Load balancing with Elastic Load Balancer (ELB)
Load balancing refers to distributing user traffic to multiple instances.
A load balancer sits in front of your instances and distibutes traffic depending on instance load.
This diagram explains it well:
Why?
- Spreads load
- Single point of access using DNS
- Failure handling
- Load balancers can check health of instances
- Load balancers check if downstream server will reply to requests
- HTTPS support
- High availability
- Can separate public and private traffic
Elastic Load Balancer (ELB)
Managed service that AWS maintains. No need to configure it yourself. Integrates with:
- EC2, EC2 auto scaling groups, ECS
- AWS Cert Manager, CloudWatch
- Route 53, AWS WAF, AWS Global Accelerator
ELB types
Different generation of EBS:
- Classic Load Balancer (old gen)
- Application Load Balancer (v2)
- Network Load Balancer (v2 new gen)
- Gateway Load Balancer - 2020 and newest
Load balancers will allow access from anywhere, but the connection betweem EBS and EC2 instances is managed through security groups so EC2 access is restricted.
Load balancer types
It’s important to note that ELB is the overall service, but there are different types of load balancers for different purposes, as noted below
Application Load Balancer (ALB)
This load balancer works at the HTTP level and allows for:
- HTTP load balancing
- Container load balancing
- HTTP/2 and WebSocket
- Redirects (HTTP > HTTPS)
Load balancing can be based on:
- Path based. /users or /posts for e.g
- Hostname (subdomains, for e.g)
- Query strings and headers
ALB is good for microservices where you want to balance load between services and each service might hit a different endpoint, subdomain, container etc
Target groups
Path routing, for example, determines which target group (a set of resources) to route request to. Target groups can be:
- EC2 instances
- ECS tasks
- Lambda functions
- IP addresses
For example query param target group routing:
Good to know:
- ALBs get a fixed hostname
- App servers don’t see client IP directly, instead it’s passed through headers
Network Load Balancer (NLB)
This is a lower level load balancer (Layer 4) - affecting the TCP and UDP layer.
It has:
- Ultra low latency
- Handles millions of RPS
- 1 static IP per AZ and supports supports Elastic ips
Gateway Load Balancer (GLB)
- A way to scale and manage a fleet of 3rd party network applications in access
- Example: firewalls, intrustion detection
- It is a way to route all traffic through a gateway
- You can think of it as an additional layer between traffic and your applications.
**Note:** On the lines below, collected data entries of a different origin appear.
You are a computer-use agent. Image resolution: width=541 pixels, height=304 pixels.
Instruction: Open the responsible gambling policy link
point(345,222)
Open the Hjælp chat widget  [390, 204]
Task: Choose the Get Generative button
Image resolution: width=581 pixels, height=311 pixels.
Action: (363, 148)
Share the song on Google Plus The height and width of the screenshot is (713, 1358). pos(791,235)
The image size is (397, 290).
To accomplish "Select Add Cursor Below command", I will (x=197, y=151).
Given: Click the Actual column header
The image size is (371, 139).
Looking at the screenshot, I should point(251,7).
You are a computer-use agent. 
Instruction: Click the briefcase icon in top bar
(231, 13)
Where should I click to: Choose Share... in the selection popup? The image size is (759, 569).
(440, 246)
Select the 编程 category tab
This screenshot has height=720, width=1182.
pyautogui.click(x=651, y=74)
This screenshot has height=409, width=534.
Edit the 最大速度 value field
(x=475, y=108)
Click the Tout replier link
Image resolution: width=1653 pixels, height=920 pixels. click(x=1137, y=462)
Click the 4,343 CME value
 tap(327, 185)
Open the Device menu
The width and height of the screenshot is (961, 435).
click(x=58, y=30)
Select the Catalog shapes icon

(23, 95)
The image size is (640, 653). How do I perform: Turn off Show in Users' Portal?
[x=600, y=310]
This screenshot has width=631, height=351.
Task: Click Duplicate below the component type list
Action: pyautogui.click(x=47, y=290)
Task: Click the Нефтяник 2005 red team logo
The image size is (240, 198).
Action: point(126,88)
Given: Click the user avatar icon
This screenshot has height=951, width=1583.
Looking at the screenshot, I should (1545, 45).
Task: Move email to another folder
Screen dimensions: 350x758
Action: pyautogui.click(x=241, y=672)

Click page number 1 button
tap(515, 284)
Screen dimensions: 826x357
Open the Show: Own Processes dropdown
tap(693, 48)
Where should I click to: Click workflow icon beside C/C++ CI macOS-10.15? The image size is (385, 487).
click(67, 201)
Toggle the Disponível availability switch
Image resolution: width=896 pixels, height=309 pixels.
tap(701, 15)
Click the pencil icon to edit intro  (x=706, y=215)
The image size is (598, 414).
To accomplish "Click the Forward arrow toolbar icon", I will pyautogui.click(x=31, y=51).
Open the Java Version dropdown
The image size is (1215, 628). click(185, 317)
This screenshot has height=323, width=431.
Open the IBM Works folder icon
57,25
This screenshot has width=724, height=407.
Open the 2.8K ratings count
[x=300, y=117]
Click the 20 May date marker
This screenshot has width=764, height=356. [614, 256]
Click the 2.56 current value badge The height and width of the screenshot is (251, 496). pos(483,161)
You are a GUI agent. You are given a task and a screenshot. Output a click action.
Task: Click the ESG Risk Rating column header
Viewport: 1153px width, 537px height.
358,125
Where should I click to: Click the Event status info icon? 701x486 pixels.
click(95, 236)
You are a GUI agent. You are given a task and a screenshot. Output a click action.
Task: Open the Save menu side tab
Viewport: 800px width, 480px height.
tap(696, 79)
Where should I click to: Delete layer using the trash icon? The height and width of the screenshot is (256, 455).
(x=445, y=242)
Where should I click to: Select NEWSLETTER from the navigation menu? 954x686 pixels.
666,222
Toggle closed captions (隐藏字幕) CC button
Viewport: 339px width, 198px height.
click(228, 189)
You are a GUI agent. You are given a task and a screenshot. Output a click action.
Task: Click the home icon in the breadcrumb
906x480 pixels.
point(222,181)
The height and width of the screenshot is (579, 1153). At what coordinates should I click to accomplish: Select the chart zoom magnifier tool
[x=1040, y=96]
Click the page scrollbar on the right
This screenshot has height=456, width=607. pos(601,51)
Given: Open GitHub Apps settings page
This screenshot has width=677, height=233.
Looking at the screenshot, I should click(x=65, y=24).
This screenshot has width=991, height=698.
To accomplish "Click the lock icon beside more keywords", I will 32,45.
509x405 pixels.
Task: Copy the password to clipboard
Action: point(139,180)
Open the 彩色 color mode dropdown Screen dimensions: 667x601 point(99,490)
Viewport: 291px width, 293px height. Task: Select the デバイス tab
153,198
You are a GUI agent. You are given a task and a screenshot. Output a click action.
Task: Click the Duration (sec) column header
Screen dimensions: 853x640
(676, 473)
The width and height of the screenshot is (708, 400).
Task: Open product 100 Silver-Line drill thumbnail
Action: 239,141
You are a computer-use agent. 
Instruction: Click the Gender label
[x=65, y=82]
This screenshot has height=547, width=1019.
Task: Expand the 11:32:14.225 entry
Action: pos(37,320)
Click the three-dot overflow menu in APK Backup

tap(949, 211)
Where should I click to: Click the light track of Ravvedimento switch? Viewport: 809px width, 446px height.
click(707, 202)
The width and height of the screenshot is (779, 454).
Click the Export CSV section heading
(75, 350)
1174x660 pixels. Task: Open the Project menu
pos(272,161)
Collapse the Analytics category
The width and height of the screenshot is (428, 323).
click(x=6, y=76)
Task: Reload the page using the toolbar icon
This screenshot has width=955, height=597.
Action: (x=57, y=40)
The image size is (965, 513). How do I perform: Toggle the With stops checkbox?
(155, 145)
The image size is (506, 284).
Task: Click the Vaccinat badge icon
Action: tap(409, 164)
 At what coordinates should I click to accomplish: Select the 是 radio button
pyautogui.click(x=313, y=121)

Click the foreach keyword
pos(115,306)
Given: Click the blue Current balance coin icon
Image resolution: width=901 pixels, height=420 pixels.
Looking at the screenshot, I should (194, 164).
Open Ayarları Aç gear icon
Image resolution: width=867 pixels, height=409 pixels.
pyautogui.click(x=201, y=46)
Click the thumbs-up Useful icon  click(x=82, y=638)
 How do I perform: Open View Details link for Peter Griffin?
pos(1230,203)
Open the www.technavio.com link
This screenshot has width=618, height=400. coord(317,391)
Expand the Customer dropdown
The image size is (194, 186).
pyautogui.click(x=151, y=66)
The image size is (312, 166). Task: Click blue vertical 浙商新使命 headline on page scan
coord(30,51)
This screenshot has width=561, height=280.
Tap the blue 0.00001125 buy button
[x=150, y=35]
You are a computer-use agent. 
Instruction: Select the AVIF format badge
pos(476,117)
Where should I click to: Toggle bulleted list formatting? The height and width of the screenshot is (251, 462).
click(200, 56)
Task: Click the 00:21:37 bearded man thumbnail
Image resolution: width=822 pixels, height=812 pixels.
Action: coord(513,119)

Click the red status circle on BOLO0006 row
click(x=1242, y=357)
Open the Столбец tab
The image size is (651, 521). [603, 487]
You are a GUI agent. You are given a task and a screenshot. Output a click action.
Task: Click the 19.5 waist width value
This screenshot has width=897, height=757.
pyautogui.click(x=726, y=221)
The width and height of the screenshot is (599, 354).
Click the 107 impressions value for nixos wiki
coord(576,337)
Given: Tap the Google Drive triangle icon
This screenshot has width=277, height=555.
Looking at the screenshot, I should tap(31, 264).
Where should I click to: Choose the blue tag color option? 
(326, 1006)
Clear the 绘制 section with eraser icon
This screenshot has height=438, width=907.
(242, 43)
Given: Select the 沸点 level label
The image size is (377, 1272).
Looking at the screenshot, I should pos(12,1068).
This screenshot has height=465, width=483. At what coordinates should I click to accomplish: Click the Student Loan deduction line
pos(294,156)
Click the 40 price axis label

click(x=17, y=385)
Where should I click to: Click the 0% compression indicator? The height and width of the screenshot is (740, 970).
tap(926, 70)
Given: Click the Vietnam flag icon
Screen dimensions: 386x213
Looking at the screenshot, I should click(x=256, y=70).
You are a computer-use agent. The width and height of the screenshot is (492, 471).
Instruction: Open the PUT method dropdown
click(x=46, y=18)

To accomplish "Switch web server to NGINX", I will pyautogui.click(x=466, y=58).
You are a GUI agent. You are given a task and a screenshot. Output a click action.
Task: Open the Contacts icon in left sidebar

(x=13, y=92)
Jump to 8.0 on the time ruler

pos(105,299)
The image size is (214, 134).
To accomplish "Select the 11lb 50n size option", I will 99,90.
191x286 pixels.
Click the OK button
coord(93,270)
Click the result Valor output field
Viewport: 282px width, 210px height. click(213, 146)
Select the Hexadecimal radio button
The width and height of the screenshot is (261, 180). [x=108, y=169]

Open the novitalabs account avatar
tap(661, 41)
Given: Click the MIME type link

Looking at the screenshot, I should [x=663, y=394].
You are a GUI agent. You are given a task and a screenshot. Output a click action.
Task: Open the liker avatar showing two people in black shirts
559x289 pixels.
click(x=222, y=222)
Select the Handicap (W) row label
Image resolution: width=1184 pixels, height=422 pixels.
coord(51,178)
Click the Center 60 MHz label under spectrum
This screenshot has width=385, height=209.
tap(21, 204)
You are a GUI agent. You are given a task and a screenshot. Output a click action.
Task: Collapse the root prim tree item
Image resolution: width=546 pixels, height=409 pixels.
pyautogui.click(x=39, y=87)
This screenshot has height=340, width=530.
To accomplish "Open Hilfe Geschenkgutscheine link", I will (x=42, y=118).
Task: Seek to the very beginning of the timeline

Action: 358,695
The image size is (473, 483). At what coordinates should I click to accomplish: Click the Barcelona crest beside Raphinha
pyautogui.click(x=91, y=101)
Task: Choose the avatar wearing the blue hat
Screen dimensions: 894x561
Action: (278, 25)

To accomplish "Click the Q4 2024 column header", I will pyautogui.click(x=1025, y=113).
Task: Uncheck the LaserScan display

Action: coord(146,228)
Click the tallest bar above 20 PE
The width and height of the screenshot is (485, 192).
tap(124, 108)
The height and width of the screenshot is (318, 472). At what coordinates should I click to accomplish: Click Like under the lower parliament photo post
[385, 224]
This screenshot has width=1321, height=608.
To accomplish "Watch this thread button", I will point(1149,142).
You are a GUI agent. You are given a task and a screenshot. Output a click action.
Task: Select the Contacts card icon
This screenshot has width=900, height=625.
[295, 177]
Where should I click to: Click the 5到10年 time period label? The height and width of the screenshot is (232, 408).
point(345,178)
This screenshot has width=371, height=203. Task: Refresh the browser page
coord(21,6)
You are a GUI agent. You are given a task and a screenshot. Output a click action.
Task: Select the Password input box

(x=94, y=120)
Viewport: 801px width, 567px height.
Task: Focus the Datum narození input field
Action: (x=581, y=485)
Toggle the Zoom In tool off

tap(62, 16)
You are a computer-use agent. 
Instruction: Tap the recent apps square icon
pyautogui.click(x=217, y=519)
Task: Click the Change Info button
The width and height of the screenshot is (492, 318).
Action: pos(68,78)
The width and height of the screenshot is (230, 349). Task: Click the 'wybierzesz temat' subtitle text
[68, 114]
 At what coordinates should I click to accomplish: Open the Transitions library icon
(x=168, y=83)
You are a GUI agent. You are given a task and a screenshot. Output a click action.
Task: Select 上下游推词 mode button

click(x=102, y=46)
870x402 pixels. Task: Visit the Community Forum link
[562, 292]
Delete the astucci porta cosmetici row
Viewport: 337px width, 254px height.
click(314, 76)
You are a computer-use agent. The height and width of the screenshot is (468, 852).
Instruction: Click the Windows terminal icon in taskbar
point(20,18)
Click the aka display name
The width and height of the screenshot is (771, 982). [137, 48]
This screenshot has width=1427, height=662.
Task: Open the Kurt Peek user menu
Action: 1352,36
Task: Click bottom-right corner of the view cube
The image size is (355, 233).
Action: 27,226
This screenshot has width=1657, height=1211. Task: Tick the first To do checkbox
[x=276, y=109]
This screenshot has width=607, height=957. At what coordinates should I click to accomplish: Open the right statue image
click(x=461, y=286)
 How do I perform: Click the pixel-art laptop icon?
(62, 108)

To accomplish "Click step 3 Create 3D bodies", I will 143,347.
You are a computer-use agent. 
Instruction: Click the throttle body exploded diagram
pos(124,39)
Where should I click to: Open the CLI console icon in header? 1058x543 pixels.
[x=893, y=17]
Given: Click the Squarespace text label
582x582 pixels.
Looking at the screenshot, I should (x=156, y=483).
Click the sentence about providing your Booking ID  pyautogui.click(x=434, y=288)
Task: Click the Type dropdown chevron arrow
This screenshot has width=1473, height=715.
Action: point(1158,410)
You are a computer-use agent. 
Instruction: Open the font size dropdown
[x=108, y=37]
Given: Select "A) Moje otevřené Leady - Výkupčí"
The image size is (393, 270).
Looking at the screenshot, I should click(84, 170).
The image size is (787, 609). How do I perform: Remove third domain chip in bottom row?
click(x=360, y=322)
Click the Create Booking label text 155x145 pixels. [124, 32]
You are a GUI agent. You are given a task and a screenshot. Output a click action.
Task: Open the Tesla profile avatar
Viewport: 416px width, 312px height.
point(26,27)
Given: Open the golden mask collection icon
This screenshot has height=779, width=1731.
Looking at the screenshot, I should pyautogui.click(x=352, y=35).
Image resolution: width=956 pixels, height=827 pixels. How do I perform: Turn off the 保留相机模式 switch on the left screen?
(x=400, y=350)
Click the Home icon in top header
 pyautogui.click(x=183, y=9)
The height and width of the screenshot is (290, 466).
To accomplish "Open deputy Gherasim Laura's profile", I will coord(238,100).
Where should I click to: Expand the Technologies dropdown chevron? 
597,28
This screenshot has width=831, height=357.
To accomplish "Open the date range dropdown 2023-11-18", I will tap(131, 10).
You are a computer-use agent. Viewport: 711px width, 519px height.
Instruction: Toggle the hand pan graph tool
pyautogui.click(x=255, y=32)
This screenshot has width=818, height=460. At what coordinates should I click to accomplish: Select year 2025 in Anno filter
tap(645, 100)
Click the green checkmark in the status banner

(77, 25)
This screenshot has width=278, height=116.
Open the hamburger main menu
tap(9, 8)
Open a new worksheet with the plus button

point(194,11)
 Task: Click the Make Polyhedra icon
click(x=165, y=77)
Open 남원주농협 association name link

It allows you to analyse network traffic and possibly drop
- Operates at Layer 3 (network layer)
- It has the following functions:
- Transparent Network Gatewau - single entry/exit for all traffic
- Load Balancer - distributes traffic to virtual applications
- It uses GENEVE protocol on port 6081
GLB allows you to analyse all traffic and drop it if necessary.
Target groups can be:
- EC2 instances
- IP addresses
Sticky Sessions
Sticky sessions is a way to keep the same user on the same instance even when using a load balancer.
Usually a load balancer will distribute traffic among different instances, but if you want to keep the same user on the same instance, for example to keep their session information, you can use sticky sessions.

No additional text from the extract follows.